--- start Exercise materials ---

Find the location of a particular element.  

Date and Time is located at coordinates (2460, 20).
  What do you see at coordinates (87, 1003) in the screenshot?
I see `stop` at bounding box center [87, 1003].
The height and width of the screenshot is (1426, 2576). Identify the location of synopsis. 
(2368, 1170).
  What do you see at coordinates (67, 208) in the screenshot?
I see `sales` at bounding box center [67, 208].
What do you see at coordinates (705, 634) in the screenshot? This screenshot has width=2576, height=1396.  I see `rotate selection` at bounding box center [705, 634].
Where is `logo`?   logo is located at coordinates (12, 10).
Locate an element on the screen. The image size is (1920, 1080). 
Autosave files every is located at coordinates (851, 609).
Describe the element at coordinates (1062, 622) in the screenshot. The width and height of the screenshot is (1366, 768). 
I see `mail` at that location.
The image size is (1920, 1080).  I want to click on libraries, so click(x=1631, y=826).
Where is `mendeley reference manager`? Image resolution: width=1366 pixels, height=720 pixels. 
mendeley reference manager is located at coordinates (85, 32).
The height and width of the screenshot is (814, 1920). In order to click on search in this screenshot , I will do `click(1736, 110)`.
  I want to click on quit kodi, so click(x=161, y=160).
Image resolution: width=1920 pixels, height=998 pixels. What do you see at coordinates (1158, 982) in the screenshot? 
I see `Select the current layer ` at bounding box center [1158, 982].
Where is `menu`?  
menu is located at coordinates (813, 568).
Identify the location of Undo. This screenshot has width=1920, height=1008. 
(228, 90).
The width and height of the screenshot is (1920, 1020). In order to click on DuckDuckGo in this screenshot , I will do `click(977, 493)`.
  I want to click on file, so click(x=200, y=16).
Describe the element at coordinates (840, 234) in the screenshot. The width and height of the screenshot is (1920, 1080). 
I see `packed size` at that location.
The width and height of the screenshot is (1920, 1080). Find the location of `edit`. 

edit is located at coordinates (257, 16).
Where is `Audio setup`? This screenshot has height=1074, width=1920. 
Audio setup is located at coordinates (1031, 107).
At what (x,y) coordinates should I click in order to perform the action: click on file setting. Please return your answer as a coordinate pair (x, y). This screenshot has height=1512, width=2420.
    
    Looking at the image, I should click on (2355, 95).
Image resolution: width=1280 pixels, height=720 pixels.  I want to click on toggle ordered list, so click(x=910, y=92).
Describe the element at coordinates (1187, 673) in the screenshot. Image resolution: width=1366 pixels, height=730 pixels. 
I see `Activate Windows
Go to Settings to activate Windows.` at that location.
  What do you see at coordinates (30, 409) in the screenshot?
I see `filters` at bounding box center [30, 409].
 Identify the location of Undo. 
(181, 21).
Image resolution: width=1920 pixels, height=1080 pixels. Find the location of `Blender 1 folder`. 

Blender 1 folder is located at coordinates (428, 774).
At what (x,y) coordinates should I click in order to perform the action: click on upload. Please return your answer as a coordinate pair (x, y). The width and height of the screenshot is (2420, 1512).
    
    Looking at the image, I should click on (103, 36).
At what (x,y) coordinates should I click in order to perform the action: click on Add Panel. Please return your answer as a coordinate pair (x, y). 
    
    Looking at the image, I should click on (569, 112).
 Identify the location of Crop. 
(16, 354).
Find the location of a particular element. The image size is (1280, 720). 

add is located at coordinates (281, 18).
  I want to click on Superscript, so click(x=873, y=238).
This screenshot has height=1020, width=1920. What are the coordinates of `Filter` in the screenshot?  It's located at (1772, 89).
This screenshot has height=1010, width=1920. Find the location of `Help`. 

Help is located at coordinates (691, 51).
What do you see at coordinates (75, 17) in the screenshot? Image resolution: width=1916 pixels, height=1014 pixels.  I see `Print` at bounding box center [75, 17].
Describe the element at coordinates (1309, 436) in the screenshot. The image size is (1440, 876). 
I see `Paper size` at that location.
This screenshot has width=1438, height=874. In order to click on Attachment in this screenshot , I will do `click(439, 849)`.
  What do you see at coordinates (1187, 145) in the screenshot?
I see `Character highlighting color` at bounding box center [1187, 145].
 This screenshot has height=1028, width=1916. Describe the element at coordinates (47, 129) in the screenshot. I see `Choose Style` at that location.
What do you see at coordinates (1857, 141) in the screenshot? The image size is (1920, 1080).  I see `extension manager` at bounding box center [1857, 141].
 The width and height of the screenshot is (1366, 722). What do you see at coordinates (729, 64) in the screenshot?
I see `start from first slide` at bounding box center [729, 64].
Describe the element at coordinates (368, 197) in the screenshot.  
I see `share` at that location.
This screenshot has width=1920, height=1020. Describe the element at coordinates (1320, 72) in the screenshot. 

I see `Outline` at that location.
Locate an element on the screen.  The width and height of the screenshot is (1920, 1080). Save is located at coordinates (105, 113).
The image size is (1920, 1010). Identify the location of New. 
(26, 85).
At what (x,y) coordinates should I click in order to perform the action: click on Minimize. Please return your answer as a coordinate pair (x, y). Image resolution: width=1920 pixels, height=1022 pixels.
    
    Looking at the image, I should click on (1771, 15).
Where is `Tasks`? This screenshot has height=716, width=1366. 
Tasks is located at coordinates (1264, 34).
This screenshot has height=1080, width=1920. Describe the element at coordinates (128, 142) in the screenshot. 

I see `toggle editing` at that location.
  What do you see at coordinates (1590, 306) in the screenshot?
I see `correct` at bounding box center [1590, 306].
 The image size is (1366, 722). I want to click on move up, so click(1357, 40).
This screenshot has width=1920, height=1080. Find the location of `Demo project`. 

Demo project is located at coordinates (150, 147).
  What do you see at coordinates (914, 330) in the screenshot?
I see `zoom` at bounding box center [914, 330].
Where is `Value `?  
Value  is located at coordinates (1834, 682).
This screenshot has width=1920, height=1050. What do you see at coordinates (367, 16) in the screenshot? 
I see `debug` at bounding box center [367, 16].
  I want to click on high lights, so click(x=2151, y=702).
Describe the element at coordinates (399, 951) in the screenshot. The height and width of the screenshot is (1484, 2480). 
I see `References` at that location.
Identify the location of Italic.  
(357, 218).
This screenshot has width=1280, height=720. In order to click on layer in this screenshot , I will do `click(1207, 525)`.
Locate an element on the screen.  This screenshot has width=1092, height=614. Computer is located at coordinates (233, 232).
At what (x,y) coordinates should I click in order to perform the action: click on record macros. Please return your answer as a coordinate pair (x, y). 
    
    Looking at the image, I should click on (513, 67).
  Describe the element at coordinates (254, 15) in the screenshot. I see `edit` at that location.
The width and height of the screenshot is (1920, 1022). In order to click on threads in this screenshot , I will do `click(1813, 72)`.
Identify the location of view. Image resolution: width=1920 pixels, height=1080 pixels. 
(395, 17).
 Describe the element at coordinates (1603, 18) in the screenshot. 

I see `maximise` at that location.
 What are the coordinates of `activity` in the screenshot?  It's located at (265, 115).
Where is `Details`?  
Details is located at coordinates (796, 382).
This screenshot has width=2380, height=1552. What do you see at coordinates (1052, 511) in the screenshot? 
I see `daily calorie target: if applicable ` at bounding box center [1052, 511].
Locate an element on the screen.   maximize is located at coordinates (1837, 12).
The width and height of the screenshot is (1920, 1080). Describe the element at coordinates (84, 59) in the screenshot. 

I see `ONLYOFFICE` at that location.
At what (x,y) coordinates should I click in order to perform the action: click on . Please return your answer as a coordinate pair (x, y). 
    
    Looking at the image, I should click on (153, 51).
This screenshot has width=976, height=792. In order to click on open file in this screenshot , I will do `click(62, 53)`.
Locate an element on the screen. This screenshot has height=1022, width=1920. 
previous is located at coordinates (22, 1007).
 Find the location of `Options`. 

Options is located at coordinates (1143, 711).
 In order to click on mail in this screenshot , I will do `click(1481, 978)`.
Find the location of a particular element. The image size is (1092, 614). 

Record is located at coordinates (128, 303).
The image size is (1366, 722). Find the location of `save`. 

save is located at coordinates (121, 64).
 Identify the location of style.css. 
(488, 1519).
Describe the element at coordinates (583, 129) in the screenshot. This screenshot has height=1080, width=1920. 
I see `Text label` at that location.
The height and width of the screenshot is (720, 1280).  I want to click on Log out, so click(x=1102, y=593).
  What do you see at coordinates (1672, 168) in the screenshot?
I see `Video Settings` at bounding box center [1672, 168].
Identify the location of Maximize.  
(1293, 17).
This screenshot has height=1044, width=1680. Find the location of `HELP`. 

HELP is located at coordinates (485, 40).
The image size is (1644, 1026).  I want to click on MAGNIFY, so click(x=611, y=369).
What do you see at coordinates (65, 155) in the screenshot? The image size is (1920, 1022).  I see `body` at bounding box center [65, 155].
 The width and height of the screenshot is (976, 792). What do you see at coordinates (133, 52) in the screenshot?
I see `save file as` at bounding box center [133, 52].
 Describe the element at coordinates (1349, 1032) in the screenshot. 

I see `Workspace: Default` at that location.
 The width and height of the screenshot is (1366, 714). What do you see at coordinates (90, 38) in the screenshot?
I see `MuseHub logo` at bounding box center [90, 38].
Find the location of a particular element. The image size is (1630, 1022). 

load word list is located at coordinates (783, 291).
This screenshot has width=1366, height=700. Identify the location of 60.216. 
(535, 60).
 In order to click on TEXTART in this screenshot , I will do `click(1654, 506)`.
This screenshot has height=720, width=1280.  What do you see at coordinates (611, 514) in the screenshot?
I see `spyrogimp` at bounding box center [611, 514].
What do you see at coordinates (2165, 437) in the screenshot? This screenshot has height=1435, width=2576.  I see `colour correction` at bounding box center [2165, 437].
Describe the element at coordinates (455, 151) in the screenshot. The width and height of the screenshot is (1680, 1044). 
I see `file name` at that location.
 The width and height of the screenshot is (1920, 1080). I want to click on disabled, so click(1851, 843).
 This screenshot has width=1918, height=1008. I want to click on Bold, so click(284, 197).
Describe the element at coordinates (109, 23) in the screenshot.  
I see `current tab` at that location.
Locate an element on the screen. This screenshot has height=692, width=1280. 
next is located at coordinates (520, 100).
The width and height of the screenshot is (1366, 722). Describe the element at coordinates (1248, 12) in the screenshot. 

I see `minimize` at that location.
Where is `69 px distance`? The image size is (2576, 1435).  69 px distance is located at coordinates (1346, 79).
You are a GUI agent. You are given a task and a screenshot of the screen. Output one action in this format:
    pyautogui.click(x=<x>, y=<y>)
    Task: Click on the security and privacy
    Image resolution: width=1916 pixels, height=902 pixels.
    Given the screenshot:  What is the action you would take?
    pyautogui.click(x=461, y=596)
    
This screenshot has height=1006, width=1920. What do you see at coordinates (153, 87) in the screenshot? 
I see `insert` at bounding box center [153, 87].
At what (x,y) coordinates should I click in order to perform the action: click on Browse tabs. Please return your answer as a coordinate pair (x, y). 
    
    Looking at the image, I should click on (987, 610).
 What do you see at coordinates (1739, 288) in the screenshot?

--- end Exercise materials ---

* _What you should do_: Update the entries starting with the line that contains "In order to click on TEXTART" and going on through the line that contains "coordinates (1346, 79).", changing "Describe the element" to "Identify the element" and leaving everything else the same. Give back only those lines.

* _Answer to this task_:
 In order to click on TEXTART in this screenshot , I will do `click(1654, 506)`.
This screenshot has height=720, width=1280.  What do you see at coordinates (611, 514) in the screenshot?
I see `spyrogimp` at bounding box center [611, 514].
What do you see at coordinates (2165, 437) in the screenshot? This screenshot has height=1435, width=2576.  I see `colour correction` at bounding box center [2165, 437].
Identify the element at coordinates (455, 151) in the screenshot. The width and height of the screenshot is (1680, 1044). 
I see `file name` at that location.
 The width and height of the screenshot is (1920, 1080). I want to click on disabled, so click(1851, 843).
 This screenshot has width=1918, height=1008. I want to click on Bold, so click(284, 197).
Identify the element at coordinates (109, 23) in the screenshot.  
I see `current tab` at that location.
Locate an element on the screen. This screenshot has height=692, width=1280. 
next is located at coordinates (520, 100).
The width and height of the screenshot is (1366, 722). Identify the element at coordinates (1248, 12) in the screenshot. 

I see `minimize` at that location.
Where is `69 px distance`? The image size is (2576, 1435).  69 px distance is located at coordinates (1346, 79).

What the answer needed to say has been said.